The once-dreary atmosphere of the hut changed noticeably after Oswald’s arrival, Atkinson said. “His table now was always busy, men thronged about him for a talk, and I have many a time seen a man’s face light up with astonishment and pleasure at being treated to so much kindness and help.”
And that may be Oswald Chambers’ greatest lesson for us today: it is possible to hold strong personal beliefs and yet to treat others with kindness and respect. We can be both committed to our philosophy and courteous with those who disagree.
On a ship in the Mediterranean, sailing toward the military camps of Egypt, Chambers wrote in his diary that what he found most “congenial to my own soul” was praying for the people around him. After that, he believed in “the willingness to testify to the hope that is in you, and to stir up people to think, and to take the apparently haphazard opportunities of talking personally to people about what you have discovered of God.”
Though the specifics will differ for people of other faiths (or those of purely secular philosophies), the principle remains the same: at base level, we must show kindness to everyone.
That by itself is right, but in showing kindness, we might also gain a hearing for our beliefs.

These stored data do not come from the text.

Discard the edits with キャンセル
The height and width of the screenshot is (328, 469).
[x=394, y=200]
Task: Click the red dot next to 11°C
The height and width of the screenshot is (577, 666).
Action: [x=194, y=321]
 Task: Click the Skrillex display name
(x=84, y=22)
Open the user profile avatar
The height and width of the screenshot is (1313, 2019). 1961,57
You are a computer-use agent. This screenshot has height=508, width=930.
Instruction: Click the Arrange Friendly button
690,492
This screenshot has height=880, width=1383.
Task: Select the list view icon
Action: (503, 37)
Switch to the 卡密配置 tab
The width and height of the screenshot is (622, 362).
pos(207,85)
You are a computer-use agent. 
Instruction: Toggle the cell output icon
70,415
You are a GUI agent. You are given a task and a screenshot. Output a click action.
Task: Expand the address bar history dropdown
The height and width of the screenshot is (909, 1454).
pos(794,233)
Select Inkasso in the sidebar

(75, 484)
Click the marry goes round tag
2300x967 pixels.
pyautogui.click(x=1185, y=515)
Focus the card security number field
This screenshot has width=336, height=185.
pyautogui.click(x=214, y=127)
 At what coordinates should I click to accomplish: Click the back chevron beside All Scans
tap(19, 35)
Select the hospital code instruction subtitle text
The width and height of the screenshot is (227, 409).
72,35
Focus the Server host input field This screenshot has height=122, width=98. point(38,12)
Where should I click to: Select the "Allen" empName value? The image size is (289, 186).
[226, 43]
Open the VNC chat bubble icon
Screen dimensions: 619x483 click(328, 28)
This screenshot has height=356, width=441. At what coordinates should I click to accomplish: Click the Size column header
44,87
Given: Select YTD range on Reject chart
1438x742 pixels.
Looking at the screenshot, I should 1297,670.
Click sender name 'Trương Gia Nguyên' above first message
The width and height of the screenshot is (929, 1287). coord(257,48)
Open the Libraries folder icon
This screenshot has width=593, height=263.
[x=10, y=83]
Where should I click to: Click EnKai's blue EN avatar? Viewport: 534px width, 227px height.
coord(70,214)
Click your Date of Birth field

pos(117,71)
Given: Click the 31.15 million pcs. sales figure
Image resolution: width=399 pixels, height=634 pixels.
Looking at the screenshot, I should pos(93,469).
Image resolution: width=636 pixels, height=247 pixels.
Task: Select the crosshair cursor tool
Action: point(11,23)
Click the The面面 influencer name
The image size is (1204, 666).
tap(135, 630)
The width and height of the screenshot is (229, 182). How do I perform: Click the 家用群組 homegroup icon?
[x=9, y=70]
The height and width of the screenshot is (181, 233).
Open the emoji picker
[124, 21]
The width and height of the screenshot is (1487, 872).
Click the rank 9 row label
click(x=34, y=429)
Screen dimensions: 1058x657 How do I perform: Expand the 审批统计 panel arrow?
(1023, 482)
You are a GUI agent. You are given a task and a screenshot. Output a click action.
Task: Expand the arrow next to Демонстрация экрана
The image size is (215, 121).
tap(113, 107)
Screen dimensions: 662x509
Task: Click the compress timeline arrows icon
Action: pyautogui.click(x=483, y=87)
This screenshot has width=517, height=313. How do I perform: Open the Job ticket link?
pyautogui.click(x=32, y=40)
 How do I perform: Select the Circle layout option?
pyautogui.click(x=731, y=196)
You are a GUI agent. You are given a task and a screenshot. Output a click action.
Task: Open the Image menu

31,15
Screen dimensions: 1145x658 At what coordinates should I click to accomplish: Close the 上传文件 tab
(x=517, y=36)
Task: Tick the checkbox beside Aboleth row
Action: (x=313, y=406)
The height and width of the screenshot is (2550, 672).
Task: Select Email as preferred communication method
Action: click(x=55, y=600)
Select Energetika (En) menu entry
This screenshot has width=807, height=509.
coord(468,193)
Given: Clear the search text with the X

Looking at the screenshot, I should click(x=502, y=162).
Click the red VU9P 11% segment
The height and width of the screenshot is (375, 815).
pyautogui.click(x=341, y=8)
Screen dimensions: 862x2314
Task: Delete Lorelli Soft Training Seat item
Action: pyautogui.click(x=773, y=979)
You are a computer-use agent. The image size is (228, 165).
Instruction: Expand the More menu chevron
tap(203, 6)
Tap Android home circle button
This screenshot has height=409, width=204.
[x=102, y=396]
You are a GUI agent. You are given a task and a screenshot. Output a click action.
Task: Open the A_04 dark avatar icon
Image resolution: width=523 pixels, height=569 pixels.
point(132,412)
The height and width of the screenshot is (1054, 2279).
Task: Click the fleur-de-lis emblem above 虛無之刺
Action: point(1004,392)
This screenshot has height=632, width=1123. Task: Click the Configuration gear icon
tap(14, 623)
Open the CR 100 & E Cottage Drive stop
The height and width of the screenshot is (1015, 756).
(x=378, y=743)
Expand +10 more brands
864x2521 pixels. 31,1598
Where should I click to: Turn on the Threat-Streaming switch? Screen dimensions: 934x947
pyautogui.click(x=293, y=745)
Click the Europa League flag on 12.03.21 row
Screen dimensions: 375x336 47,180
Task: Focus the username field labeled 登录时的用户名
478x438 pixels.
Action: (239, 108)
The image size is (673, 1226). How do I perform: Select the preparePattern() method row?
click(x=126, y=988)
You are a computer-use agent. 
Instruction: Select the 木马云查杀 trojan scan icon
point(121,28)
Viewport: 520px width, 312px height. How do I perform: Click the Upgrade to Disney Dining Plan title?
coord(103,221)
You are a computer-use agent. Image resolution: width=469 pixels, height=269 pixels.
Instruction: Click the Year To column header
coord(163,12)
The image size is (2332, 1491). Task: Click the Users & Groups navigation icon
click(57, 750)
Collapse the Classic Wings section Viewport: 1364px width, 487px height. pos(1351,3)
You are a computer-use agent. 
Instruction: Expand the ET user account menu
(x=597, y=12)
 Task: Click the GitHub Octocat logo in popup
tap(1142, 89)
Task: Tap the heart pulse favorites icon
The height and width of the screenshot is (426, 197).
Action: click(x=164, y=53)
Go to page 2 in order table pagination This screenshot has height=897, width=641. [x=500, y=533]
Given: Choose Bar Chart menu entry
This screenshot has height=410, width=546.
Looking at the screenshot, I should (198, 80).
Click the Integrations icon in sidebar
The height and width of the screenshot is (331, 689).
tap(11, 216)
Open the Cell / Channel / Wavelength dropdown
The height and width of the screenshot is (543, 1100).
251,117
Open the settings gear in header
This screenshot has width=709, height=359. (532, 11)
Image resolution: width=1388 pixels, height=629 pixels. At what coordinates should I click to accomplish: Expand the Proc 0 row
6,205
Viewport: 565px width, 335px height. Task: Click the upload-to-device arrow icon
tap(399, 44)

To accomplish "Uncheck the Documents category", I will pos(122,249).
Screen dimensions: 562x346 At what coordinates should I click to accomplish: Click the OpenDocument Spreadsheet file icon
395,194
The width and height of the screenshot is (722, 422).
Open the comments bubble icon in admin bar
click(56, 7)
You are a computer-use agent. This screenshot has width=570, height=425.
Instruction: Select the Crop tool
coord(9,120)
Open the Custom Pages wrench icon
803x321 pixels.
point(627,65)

And then those around us have a choice to accept our beliefs, to reject them, or simply to give them additional thought.
This example of Oswald Chambers seems far better than shouting and bumper stickers and mean tweets. One-on-one, face-to-face, constructive interactions take more time and energy – and, perhaps, courage – but have greater effectiveness in getting a point across.
“The irritable, testy man,” Chambers wrote from Egypt, “is really often a decent fellow, hurt on the inside by some perplexity of belief, and what he needs is not so much debating as a new point of view.”
If our own beliefs truly inform our lives, other people should see that. This will speak more powerfully than our words divorced from our example.
Oswald Chambers essentially gave his life for the soldiers he served. He shared in their hardships, working with little rest in the harsh desert camps. When he suffered a health issue just as the troops were advancing into Palestine, he resisted taking a hospital bed in deference to the wounded men who would be returning.
Chambers died from complications of appendicitis on November 15, 1917, and was buried with full military honors. He was only 43 years old.
Some time later, a friend and coworker from the YMCA facility wrote a reminiscence that emphasized the consistency between Chambers’ belief and behavior.
“He spared no pains to make the place attractive so that it might minister comfort to the men,” Jimmy Hanson said. “Then every night would see him at the work which he loved and excelled in – expounding the Scriptures in a masterly way to the men who gathered to hear him.”
Hanson added: “As one man put it to me – ‘If a man says he believes the New Testament, then the only outcome of his belief is that he lives as Oswald Chambers does.’”
What do we say that we believe? And how do those stated beliefs affect the way we live our lives and interact with the people around us?
“Be perfectly clear and emphatic with regard to your preaching of God’s truth,” Chambers taught, “but amazingly kind in your treatment of people.” That’s a lesson for all of us, whatever we’re “preaching.”